The remixes aren’t a long way removed from the original album version; the song still sounds a bit like The Beloved, while at times the lyric seems to be anticipating the future McBusted. Now there’s a combination of reference points you don’t see every day!

Incidentally, the extended and dub versions were the “Lunar Eclipse Mix” and “Venusian Dub” respectively, which suggests that though Tambala didn’t do the ALFOS mixes, his choice of “Martial Mix” and “Venusian Mix” as titles for his remixes of Saint Etienne‘s “Avenue” the same year might have been a little bit of cross-promotion. (Angling for a UK release of ALFOS, perhaps? Wouldn’t blame him.)

mp3 : A.R.Kane – A Love From Outer Space (Solar Equinox Mix)
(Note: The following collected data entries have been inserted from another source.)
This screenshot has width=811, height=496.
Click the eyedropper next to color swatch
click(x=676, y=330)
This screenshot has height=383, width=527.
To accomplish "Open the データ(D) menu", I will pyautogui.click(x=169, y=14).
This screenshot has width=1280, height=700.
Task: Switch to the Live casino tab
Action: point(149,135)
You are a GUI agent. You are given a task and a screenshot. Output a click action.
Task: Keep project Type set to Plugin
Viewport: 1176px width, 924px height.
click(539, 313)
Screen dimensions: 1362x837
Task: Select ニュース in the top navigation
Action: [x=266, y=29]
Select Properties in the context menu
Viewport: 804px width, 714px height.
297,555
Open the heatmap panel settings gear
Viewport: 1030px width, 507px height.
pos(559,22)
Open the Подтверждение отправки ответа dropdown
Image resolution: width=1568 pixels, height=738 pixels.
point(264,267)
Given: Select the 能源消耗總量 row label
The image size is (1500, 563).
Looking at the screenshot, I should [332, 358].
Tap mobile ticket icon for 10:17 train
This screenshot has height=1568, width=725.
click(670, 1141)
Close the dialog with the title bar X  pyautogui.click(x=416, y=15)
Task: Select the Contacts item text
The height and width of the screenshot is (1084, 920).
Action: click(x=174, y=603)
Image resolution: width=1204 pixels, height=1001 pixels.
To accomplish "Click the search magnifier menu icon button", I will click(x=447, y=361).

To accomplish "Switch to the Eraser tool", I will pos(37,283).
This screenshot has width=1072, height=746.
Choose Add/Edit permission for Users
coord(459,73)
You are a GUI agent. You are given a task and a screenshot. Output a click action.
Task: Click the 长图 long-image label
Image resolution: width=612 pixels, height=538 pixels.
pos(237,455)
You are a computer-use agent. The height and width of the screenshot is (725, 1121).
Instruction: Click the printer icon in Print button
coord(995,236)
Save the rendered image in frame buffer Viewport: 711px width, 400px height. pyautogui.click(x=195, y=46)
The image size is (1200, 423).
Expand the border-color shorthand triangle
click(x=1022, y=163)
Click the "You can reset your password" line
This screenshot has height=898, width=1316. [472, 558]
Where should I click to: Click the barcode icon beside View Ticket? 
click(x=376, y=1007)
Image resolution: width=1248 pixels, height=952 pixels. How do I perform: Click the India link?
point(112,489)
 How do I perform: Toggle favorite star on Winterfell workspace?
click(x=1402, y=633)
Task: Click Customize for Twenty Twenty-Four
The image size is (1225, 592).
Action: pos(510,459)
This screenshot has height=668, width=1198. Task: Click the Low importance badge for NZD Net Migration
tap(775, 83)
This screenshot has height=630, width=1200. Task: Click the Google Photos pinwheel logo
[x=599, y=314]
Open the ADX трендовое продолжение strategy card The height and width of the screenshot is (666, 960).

Anyway, Americana got good reviews and solid sales, and the upshot was that Byrne put up the funding for a new album. Which brings us to…

5. Sea Like A Child (album version) (from Luaka Bop LP “New Clear Child”, released September 1994)

You will have noticed that I’ve only left space for one track from the “New Clear Child” era.

There is a reason for this: “New Clear Child” is pretty bad. Not meaning good. Full of lyrical platitudes atop over-produced passionless music, “New Clear Child” is the A.R.Kane album nobody talks about.

The opening track “Deep Blue Breath” is interesting though overly slick, and the closing track “Sea Like A Child” effectively revisits the dream pop of old in a more minimal style, but what happens in between is, in the immortal words of Steps, better best forgotten. (Interviewed for The Quietus, Tambala says “A few of the tracks are really there, but as an album it painted out some of the crucial flaws”. Yup. Bland.)

Still, “Sea Like A Child” – the album’s first and only fully-released single – brings us full circle (sort of), is actually pretty decent, and is the last track on what is, to date, the last proper release by A.R.Kane, so it gets the last spot here as well.

mp3 : A.R.Kane – Sea Like A Child

“New Clear Child” sold rather well by Luaka Bop’s standards, and an offer was on the table for a follow-up, but Alex and Rudy decided to call it a day (again). But a version of A.R.Kane with some of the previous live band (lacking Ayuli’s involvement, but with his approval) toured in 2015, and Tambala has since been working on new material and is keen to make A.R.Kane a going concern again, so a proper reunion looks likely in the near future. Which probably won’t make them any less arcane, but then that’s not really the point, is it?

Alex G

JC adds…………

The bizarre thing is that while reading the book on 4AD that I mentioned in passing a couple of weeks back during the posting on Cocteau Twins, I had found myself fascinated by the section on A.R.Kane and thought to myself that I must try and learn a bit more about them beyond the M/A/R/R/S single….and lo and behold Alex’s e-mail dropped in.

It’s a very fitting way to close the ICA series for 2015 but it will return again early next year.  There’s already a high-quality contribution waiting in the wings from one of our regulars featuring a band that hasn’t previously been mentioned on T(n)VV and I know that another would-be contributor is working away on an ICA from a band still going strong almost 40 years after they first came to our attention.  I’ve also got a couple more of my own in draft form as I try to narrow things down to ten songs but please feel free to continue to fire over your own ideas as and when they come to you.




  1. Wow- wasn’t expecting this one. Excellent stuff. I’ve got 2 of these albums mentally written but nothing committed yet. I’ll try to get them sorted and send them in.

  2. Great, unexpected Best of… – always liked Anatina more than Pump Up The Volume (and maybe Lollita should have made the comp. too.

  3. Saw A.R.Kane at the Lead mill in Sheffield in 1988, never been to a gig like it, about an hour of sound, with very little stopping and starting, barely acknowledging the audience, just fragments of their songs weaving their way in and out of the juggernaut of sound that rolled on. Indie kids, rastas, and heads making up the audience, blown away by shards of feedback and rumbling bass interspersed with beautiful guitar jungles. No encore, but then, nobody really expected one after that amazing hour.
    69 pre-dated showcase, “i” pre-dated baggy, boy they were so innovative, that probably stopped them bring massive, because the rest of the music world had to catch them up, just like the Velvets 20 years earlier.